*DIE AUFGABE:* Bringe alle Zeilen vom Anfang bis einschließlich der Zeile mit „Action: pos(1282,635)“ in eine nummerierte Liste. Leerzeilen lässt du dabei weg.

::::

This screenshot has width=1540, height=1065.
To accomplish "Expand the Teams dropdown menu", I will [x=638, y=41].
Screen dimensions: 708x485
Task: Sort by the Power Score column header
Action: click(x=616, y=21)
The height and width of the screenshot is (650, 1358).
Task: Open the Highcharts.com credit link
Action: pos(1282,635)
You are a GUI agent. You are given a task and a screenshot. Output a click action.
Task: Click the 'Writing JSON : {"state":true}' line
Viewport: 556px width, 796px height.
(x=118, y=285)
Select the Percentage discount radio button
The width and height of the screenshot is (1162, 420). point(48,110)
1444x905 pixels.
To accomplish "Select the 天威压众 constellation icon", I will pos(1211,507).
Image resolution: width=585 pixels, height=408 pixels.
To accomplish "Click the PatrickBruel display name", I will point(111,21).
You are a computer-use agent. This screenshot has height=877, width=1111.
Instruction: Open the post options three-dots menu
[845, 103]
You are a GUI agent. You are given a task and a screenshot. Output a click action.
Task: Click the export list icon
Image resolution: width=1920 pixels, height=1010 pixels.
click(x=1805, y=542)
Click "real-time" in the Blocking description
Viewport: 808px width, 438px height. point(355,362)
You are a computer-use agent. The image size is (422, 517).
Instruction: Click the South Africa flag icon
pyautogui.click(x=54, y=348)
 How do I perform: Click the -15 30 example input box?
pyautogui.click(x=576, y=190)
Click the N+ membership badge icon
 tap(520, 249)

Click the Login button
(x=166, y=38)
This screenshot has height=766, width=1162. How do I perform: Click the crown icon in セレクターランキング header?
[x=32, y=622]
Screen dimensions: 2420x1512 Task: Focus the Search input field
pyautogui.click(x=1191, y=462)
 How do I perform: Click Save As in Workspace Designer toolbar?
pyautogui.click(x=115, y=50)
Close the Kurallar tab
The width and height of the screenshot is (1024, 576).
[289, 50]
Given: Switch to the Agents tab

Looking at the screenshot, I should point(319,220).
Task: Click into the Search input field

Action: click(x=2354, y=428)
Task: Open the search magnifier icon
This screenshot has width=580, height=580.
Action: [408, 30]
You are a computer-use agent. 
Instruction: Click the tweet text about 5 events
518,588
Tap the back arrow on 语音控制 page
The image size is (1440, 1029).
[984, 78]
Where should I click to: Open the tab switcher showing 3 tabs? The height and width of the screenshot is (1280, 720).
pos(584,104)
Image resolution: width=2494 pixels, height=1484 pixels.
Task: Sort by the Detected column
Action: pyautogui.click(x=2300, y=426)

::::

*AUSGABE:*
1. This screenshot has width=1540, height=1065.
2. To accomplish "Expand the Teams dropdown menu", I will [x=638, y=41].
3. Screen dimensions: 708x485
4. Task: Sort by the Power Score column header
5. Action: click(x=616, y=21)
6. The height and width of the screenshot is (650, 1358).
7. Task: Open the Highcharts.com credit link
8. Action: pos(1282,635)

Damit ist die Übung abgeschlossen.